To begin with, we can consider the equilibrium of the system as a whole. Since the rods are resting on a smooth table, the only external force acting on the system is the weight of the rods, which is equal to 2W. This weight acts vertically downwards, passing through the point O. In order for the system to be in equilibrium, the reaction R must balance out the weight 2W.

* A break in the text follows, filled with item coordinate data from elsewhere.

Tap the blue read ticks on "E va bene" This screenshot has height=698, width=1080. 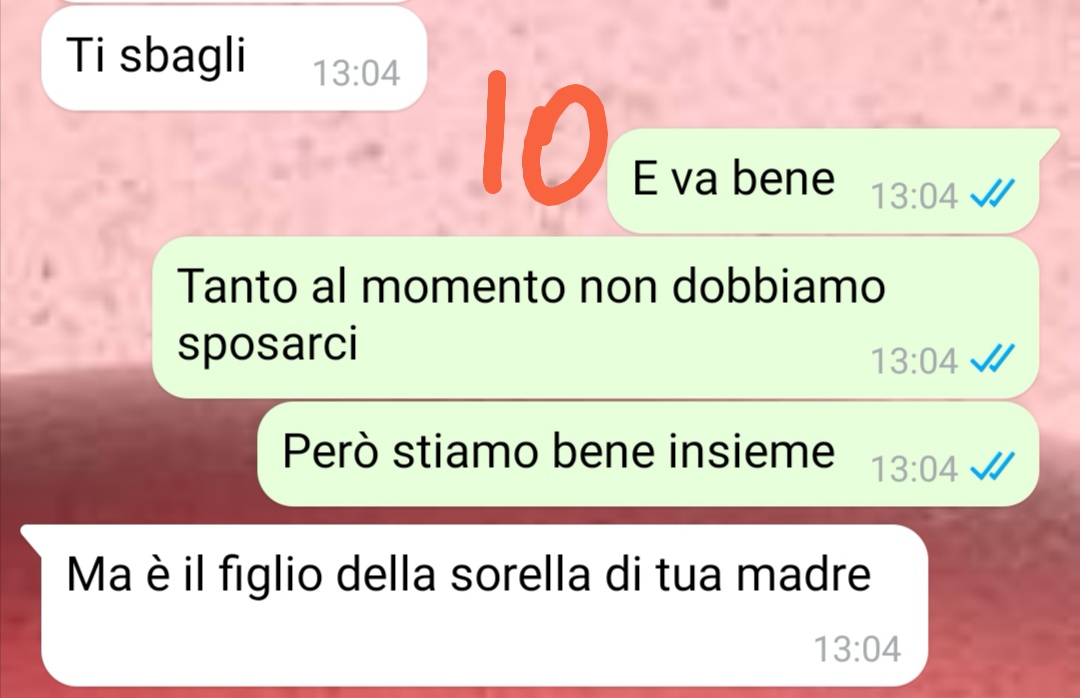tap(993, 194)
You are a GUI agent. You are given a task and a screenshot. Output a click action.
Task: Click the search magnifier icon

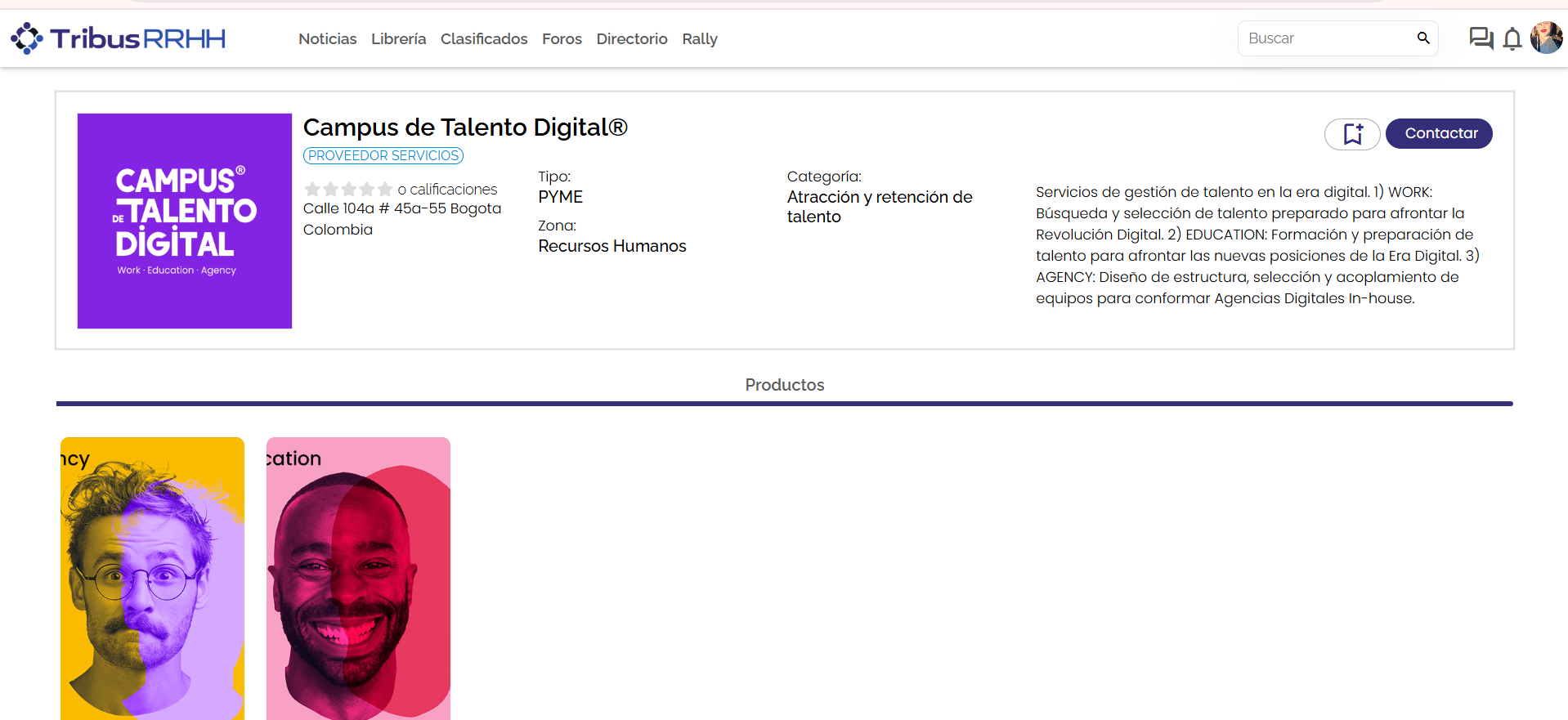[1423, 38]
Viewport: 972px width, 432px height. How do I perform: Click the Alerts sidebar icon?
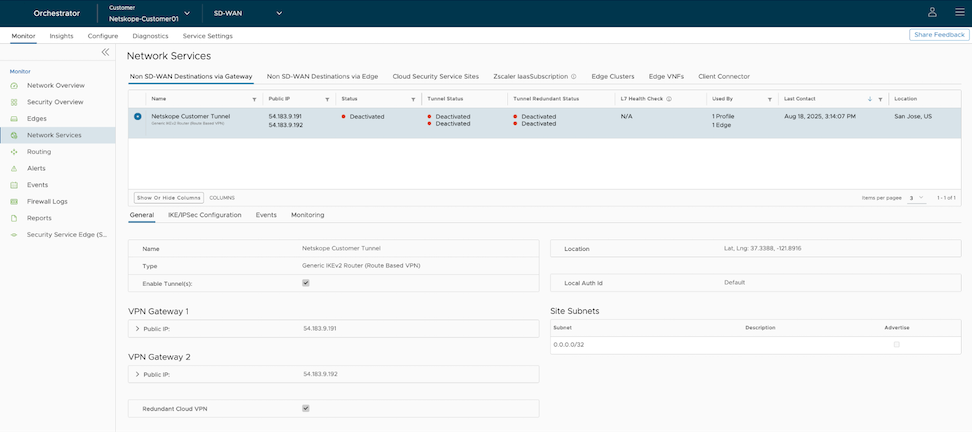click(x=15, y=168)
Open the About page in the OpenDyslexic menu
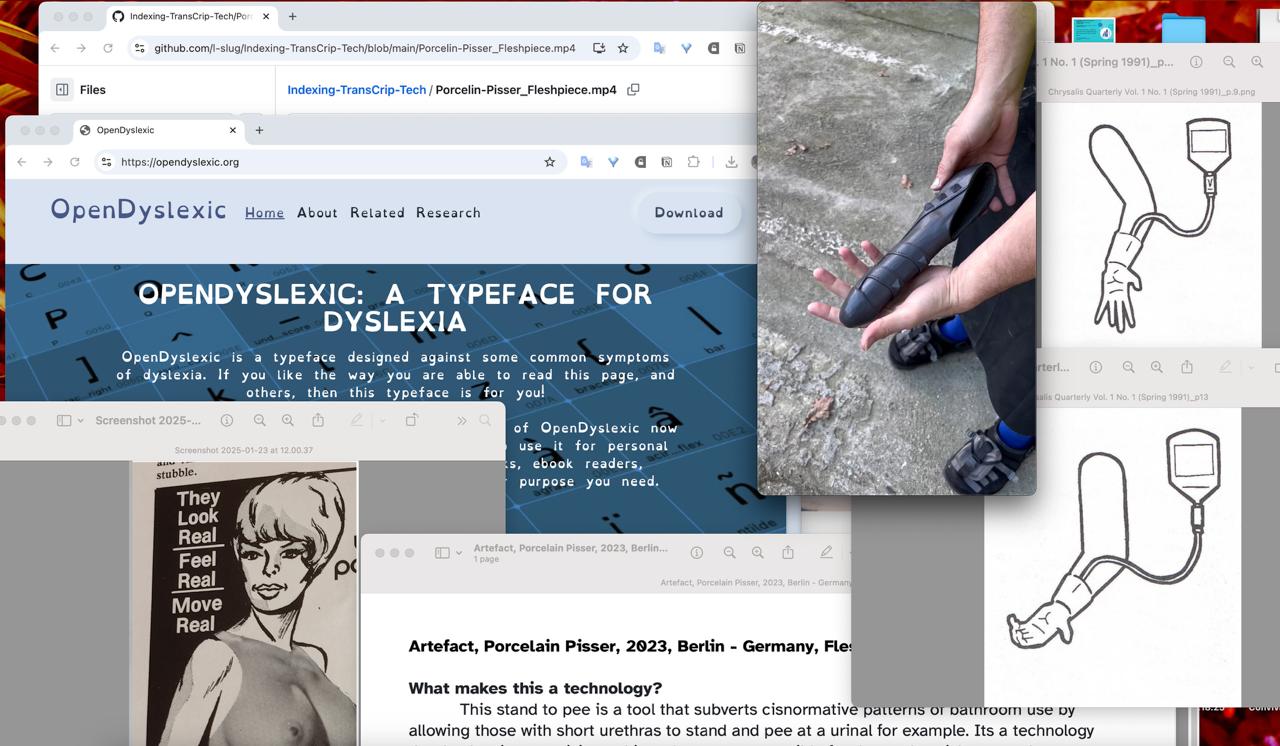 [x=317, y=213]
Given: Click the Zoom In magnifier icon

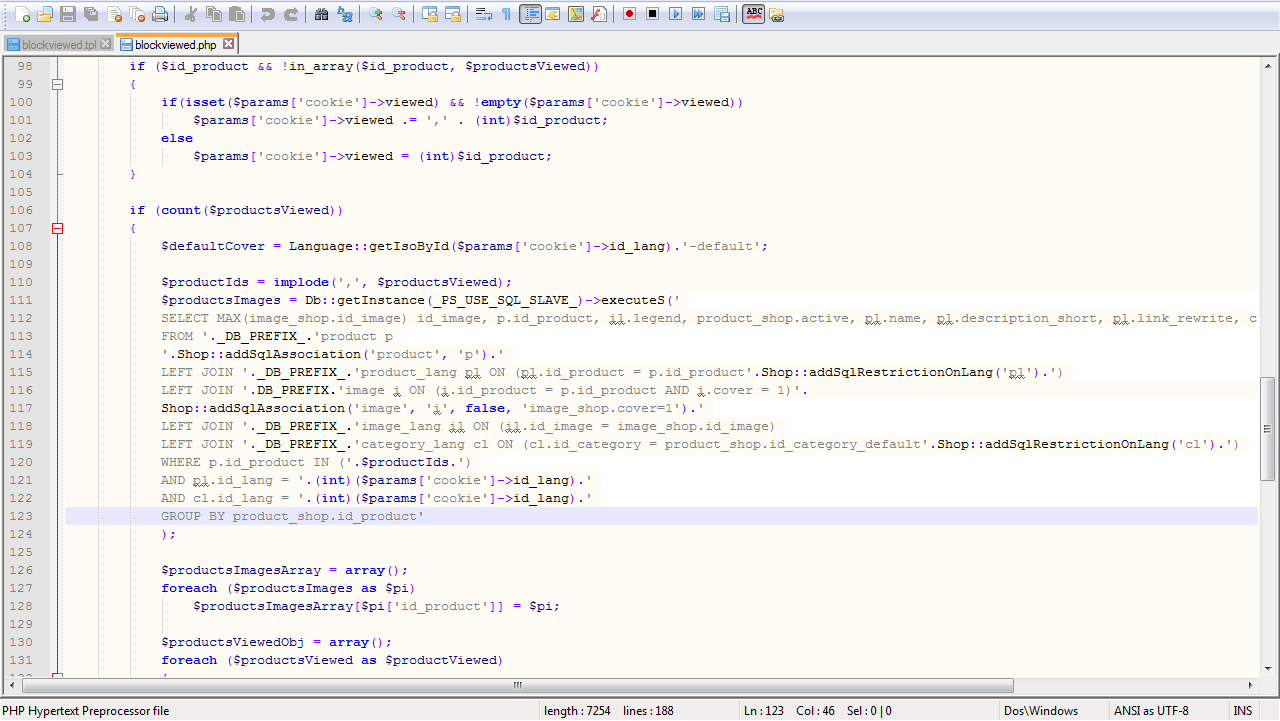Looking at the screenshot, I should point(375,14).
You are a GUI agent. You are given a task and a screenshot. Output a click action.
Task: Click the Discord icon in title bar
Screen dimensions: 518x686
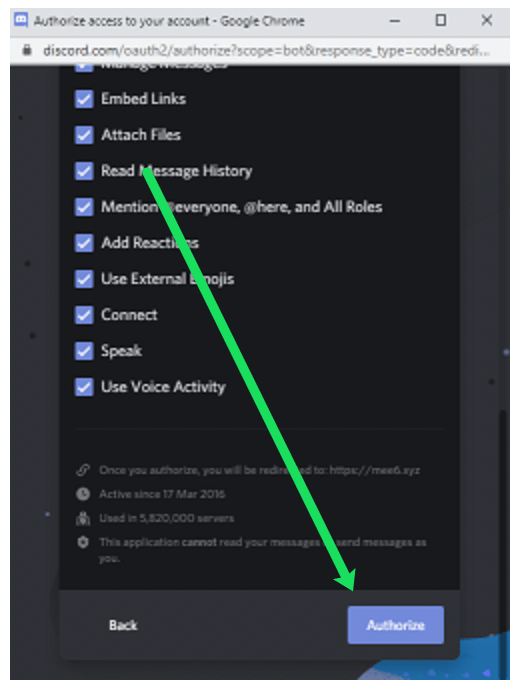point(21,20)

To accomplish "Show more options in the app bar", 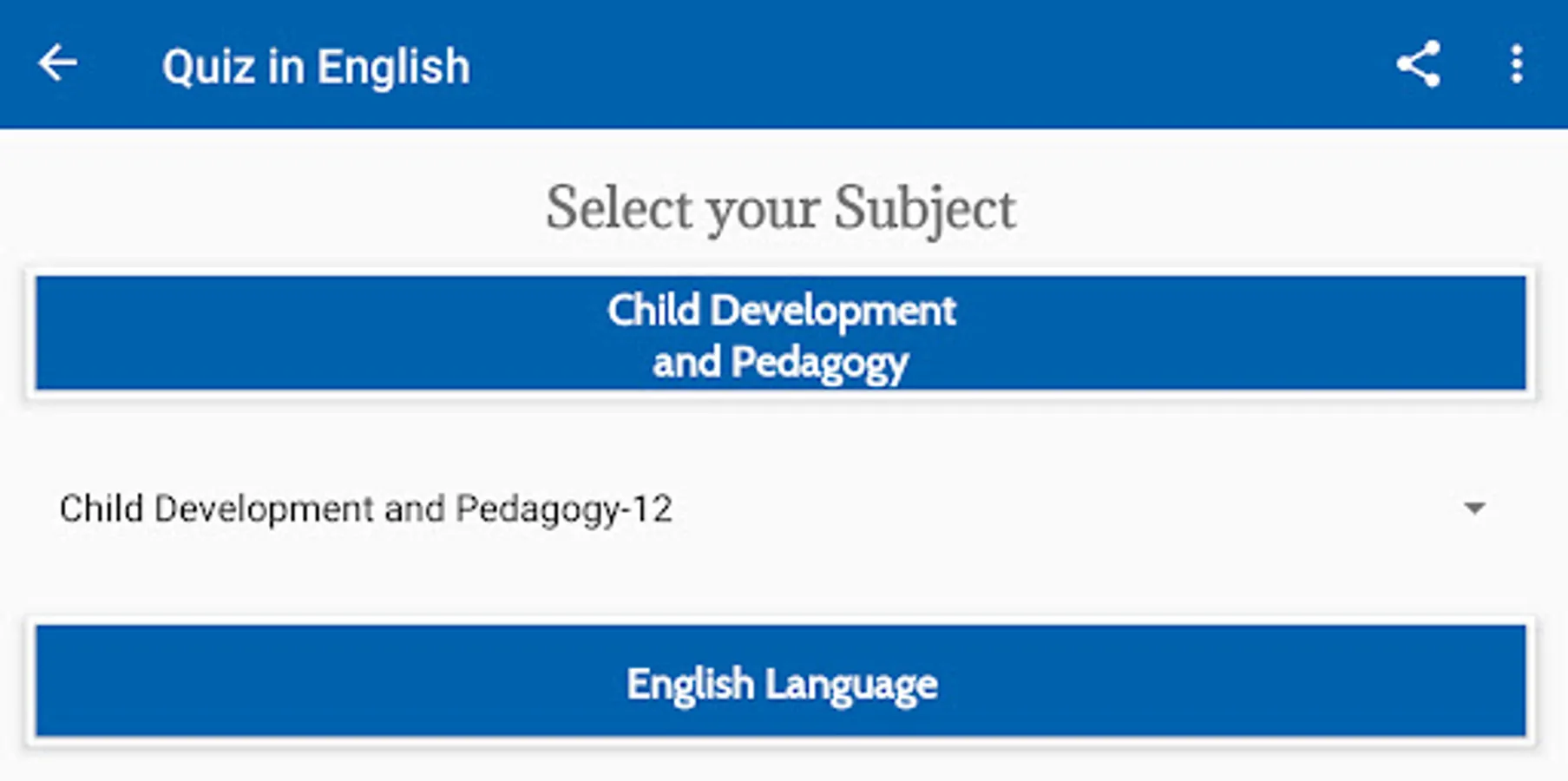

Now, let us consider the equilibrium of each individual rod. The forces acting on each rod are its weight W, acting vertically downwards through its center of mass, and the reaction R, acting at the joint O. Since the rods are uniform, the weight W acts at its center of mass, which is at a distance of a/2 from the joint O. Therefore, the moment of this weight about O is Wa/2. Similarly, the moment of the reaction R about O is Rb.
In order for the rod to be in equilibrium, the sum of the moments about O must be equal to zero. This can be expressed as:
Wa/2 + Rb = 0
Solving for R, we get:
R = -(Wa/2)/b = -aW/2b
Since the reaction R acts at an angle @ to the vertical, we can express R as R = (aW/2b)tan@. Comparing this with the previously obtained expression for R, we can conclude that:
(aW/2b)tan@ = -aW/2b
Hence, we have proven that the reaction at the joint is equal to (aW/2b)tan@, as given in the problem. This result is consistent with the intuition that the reaction at the joint will depend on the weight of the rods, the length of the rods, and the angle at which the rods are inclined to the vertical.